*PROBLEM STATEMENT*:
Return each line of the records below verbatim, with nothing altered, added, or left out.

(Word and element location records)
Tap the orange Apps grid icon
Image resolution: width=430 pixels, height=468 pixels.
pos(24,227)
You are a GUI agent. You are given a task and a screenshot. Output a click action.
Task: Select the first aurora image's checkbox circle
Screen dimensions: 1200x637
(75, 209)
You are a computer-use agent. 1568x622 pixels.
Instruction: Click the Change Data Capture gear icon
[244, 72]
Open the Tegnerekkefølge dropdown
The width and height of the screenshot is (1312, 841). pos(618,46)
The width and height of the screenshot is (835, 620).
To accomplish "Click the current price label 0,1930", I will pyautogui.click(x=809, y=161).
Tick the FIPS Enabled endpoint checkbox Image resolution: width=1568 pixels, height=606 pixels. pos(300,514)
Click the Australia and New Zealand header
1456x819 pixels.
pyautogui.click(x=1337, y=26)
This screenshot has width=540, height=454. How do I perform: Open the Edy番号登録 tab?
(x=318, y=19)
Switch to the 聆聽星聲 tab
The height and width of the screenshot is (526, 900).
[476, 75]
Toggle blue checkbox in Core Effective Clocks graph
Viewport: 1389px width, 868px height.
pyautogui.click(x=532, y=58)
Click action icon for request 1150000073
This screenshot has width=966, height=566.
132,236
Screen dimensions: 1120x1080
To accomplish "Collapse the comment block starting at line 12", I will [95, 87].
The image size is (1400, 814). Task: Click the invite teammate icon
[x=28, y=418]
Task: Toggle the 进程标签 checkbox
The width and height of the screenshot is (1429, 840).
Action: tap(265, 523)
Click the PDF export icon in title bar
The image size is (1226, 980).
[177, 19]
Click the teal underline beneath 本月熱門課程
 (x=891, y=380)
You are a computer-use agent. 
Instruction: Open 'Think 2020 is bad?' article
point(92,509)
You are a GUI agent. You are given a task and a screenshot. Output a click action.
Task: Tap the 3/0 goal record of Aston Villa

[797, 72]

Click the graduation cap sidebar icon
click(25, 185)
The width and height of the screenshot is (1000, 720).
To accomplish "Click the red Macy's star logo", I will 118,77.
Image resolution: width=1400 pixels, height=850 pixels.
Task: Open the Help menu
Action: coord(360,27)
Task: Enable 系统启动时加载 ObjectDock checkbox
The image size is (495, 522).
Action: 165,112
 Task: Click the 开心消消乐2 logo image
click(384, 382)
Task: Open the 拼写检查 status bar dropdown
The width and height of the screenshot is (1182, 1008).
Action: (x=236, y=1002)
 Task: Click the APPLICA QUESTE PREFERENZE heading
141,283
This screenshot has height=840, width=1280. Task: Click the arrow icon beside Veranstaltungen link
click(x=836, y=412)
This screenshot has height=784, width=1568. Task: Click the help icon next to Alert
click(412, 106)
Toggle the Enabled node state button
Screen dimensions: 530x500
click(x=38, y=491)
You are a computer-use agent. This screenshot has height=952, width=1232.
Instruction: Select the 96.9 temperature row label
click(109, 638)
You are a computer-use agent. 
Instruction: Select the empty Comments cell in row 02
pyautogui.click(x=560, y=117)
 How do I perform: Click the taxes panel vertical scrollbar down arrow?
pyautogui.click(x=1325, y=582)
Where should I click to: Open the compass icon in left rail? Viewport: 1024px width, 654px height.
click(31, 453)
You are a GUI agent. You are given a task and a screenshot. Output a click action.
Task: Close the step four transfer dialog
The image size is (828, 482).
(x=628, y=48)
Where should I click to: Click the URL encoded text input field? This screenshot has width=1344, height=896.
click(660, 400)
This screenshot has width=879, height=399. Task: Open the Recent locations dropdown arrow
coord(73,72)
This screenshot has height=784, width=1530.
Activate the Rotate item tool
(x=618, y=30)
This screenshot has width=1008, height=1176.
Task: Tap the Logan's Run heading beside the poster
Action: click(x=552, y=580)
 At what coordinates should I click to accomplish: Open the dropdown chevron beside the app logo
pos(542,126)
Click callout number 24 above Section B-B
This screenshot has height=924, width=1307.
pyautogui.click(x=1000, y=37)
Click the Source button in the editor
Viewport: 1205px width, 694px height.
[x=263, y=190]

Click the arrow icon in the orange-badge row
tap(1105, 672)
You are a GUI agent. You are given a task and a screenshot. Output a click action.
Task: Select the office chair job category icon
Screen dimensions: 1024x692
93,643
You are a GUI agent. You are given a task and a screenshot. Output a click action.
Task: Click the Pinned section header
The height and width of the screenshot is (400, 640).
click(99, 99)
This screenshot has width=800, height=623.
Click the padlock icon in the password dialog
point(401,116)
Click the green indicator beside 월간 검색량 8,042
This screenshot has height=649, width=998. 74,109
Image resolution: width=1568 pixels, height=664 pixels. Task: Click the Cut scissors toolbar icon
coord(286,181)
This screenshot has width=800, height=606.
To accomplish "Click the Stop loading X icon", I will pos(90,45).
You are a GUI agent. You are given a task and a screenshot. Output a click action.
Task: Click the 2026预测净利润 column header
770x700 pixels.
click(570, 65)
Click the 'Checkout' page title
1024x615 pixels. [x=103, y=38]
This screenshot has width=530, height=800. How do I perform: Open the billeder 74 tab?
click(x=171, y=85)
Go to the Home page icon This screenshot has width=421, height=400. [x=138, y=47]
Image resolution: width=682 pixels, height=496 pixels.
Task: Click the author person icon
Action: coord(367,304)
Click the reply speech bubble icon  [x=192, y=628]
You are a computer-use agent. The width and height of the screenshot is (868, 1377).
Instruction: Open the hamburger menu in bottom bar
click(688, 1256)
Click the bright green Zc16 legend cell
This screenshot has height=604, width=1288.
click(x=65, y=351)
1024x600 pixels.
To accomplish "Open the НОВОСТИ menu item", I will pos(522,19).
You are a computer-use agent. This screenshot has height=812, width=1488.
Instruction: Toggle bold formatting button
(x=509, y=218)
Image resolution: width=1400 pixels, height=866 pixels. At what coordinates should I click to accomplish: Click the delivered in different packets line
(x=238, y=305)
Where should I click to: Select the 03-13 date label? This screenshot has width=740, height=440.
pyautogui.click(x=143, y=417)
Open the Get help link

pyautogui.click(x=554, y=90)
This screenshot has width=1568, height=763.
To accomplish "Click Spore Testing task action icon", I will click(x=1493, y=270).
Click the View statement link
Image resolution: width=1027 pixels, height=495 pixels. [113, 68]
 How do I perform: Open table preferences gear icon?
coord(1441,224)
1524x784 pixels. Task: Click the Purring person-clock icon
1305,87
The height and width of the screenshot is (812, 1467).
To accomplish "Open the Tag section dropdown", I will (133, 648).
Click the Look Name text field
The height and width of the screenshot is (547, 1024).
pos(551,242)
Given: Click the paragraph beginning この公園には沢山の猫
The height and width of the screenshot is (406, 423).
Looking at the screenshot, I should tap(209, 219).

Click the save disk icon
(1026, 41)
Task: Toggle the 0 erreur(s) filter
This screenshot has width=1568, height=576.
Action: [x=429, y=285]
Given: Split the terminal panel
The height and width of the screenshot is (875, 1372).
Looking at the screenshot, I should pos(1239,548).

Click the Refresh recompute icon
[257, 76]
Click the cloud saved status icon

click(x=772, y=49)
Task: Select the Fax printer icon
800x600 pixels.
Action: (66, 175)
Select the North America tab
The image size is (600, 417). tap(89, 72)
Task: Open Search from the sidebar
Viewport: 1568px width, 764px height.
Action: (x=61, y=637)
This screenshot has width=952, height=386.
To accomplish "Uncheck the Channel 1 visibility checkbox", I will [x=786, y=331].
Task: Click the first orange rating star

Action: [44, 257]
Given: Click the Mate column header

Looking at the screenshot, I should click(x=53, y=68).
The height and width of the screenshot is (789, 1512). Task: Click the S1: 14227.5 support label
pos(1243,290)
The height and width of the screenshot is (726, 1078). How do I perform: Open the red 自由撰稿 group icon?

*RESULT FOR THIS TASK*:
Tap the orange Apps grid icon
Image resolution: width=430 pixels, height=468 pixels.
pos(24,227)
You are a GUI agent. You are given a task and a screenshot. Output a click action.
Task: Select the first aurora image's checkbox circle
Screen dimensions: 1200x637
(75, 209)
You are a computer-use agent. 1568x622 pixels.
Instruction: Click the Change Data Capture gear icon
[244, 72]
Open the Tegnerekkefølge dropdown
The width and height of the screenshot is (1312, 841). pos(618,46)
The width and height of the screenshot is (835, 620).
To accomplish "Click the current price label 0,1930", I will pyautogui.click(x=809, y=161).
Tick the FIPS Enabled endpoint checkbox Image resolution: width=1568 pixels, height=606 pixels. pos(300,514)
Click the Australia and New Zealand header
1456x819 pixels.
pyautogui.click(x=1337, y=26)
This screenshot has width=540, height=454. How do I perform: Open the Edy番号登録 tab?
(x=318, y=19)
Switch to the 聆聽星聲 tab
The height and width of the screenshot is (526, 900).
[476, 75]
Toggle blue checkbox in Core Effective Clocks graph
Viewport: 1389px width, 868px height.
pyautogui.click(x=532, y=58)
Click action icon for request 1150000073
This screenshot has width=966, height=566.
132,236
Screen dimensions: 1120x1080
To accomplish "Collapse the comment block starting at line 12", I will [95, 87].
The image size is (1400, 814). Task: Click the invite teammate icon
[x=28, y=418]
Task: Toggle the 进程标签 checkbox
The width and height of the screenshot is (1429, 840).
Action: tap(265, 523)
Click the PDF export icon in title bar
The image size is (1226, 980).
[177, 19]
Click the teal underline beneath 本月熱門課程
 (x=891, y=380)
You are a computer-use agent. 
Instruction: Open 'Think 2020 is bad?' article
point(92,509)
You are a GUI agent. You are given a task and a screenshot. Output a click action.
Task: Tap the 3/0 goal record of Aston Villa

[797, 72]

Click the graduation cap sidebar icon
click(25, 185)
The width and height of the screenshot is (1000, 720).
To accomplish "Click the red Macy's star logo", I will 118,77.
Image resolution: width=1400 pixels, height=850 pixels.
Task: Open the Help menu
Action: coord(360,27)
Task: Enable 系统启动时加载 ObjectDock checkbox
The image size is (495, 522).
Action: 165,112
 Task: Click the 开心消消乐2 logo image
click(384, 382)
Task: Open the 拼写检查 status bar dropdown
The width and height of the screenshot is (1182, 1008).
Action: (x=236, y=1002)
 Task: Click the APPLICA QUESTE PREFERENZE heading
141,283
This screenshot has height=840, width=1280. Task: Click the arrow icon beside Veranstaltungen link
click(x=836, y=412)
This screenshot has height=784, width=1568. Task: Click the help icon next to Alert
click(412, 106)
Toggle the Enabled node state button
Screen dimensions: 530x500
click(x=38, y=491)
You are a computer-use agent. This screenshot has height=952, width=1232.
Instruction: Select the 96.9 temperature row label
click(109, 638)
You are a computer-use agent. 
Instruction: Select the empty Comments cell in row 02
pyautogui.click(x=560, y=117)
 How do I perform: Click the taxes panel vertical scrollbar down arrow?
pyautogui.click(x=1325, y=582)
Where should I click to: Open the compass icon in left rail? Viewport: 1024px width, 654px height.
click(31, 453)
You are a GUI agent. You are given a task and a screenshot. Output a click action.
Task: Close the step four transfer dialog
The image size is (828, 482).
(x=628, y=48)
Where should I click to: Click the URL encoded text input field? This screenshot has width=1344, height=896.
click(660, 400)
This screenshot has width=879, height=399. Task: Open the Recent locations dropdown arrow
coord(73,72)
This screenshot has height=784, width=1530.
Activate the Rotate item tool
(x=618, y=30)
This screenshot has width=1008, height=1176.
Task: Tap the Logan's Run heading beside the poster
Action: click(x=552, y=580)
 At what coordinates should I click to accomplish: Open the dropdown chevron beside the app logo
pos(542,126)
Click callout number 24 above Section B-B
This screenshot has height=924, width=1307.
pyautogui.click(x=1000, y=37)
Click the Source button in the editor
Viewport: 1205px width, 694px height.
[x=263, y=190]

Click the arrow icon in the orange-badge row
tap(1105, 672)
You are a GUI agent. You are given a task and a screenshot. Output a click action.
Task: Select the office chair job category icon
Screen dimensions: 1024x692
93,643
You are a GUI agent. You are given a task and a screenshot. Output a click action.
Task: Click the Pinned section header
The height and width of the screenshot is (400, 640).
click(99, 99)
This screenshot has width=800, height=623.
Click the padlock icon in the password dialog
point(401,116)
Click the green indicator beside 월간 검색량 8,042
This screenshot has height=649, width=998. 74,109
Image resolution: width=1568 pixels, height=664 pixels. Task: Click the Cut scissors toolbar icon
coord(286,181)
This screenshot has width=800, height=606.
To accomplish "Click the Stop loading X icon", I will pos(90,45).
You are a GUI agent. You are given a task and a screenshot. Output a click action.
Task: Click the 2026预测净利润 column header
770x700 pixels.
click(570, 65)
Click the 'Checkout' page title
1024x615 pixels. [x=103, y=38]
This screenshot has width=530, height=800. How do I perform: Open the billeder 74 tab?
click(x=171, y=85)
Go to the Home page icon This screenshot has width=421, height=400. [x=138, y=47]
Image resolution: width=682 pixels, height=496 pixels.
Task: Click the author person icon
Action: coord(367,304)
Click the reply speech bubble icon  [x=192, y=628]
You are a computer-use agent. The width and height of the screenshot is (868, 1377).
Instruction: Open the hamburger menu in bottom bar
click(688, 1256)
Click the bright green Zc16 legend cell
This screenshot has height=604, width=1288.
click(x=65, y=351)
1024x600 pixels.
To accomplish "Open the НОВОСТИ menu item", I will pos(522,19).
You are a computer-use agent. This screenshot has height=812, width=1488.
Instruction: Toggle bold formatting button
(x=509, y=218)
Image resolution: width=1400 pixels, height=866 pixels. At what coordinates should I click to accomplish: Click the delivered in different packets line
(x=238, y=305)
Where should I click to: Select the 03-13 date label? This screenshot has width=740, height=440.
pyautogui.click(x=143, y=417)
Open the Get help link

pyautogui.click(x=554, y=90)
This screenshot has width=1568, height=763.
To accomplish "Click Spore Testing task action icon", I will click(x=1493, y=270).
Click the View statement link
Image resolution: width=1027 pixels, height=495 pixels. [113, 68]
 How do I perform: Open table preferences gear icon?
coord(1441,224)
1524x784 pixels. Task: Click the Purring person-clock icon
1305,87
The height and width of the screenshot is (812, 1467).
To accomplish "Open the Tag section dropdown", I will (133, 648).
Click the Look Name text field
The height and width of the screenshot is (547, 1024).
pos(551,242)
Given: Click the paragraph beginning この公園には沢山の猫
The height and width of the screenshot is (406, 423).
Looking at the screenshot, I should tap(209, 219).

Click the save disk icon
(1026, 41)
Task: Toggle the 0 erreur(s) filter
This screenshot has width=1568, height=576.
Action: [x=429, y=285]
Given: Split the terminal panel
The height and width of the screenshot is (875, 1372).
Looking at the screenshot, I should pos(1239,548).

Click the Refresh recompute icon
[257, 76]
Click the cloud saved status icon

click(x=772, y=49)
Task: Select the Fax printer icon
800x600 pixels.
Action: (66, 175)
Select the North America tab
The image size is (600, 417). tap(89, 72)
Task: Open Search from the sidebar
Viewport: 1568px width, 764px height.
Action: (x=61, y=637)
This screenshot has width=952, height=386.
To accomplish "Uncheck the Channel 1 visibility checkbox", I will [x=786, y=331].
Task: Click the first orange rating star

Action: [44, 257]
Given: Click the Mate column header

Looking at the screenshot, I should click(x=53, y=68).
The height and width of the screenshot is (789, 1512). Task: Click the S1: 14227.5 support label
pos(1243,290)
The height and width of the screenshot is (726, 1078). How do I perform: Open the red 自由撰稿 group icon?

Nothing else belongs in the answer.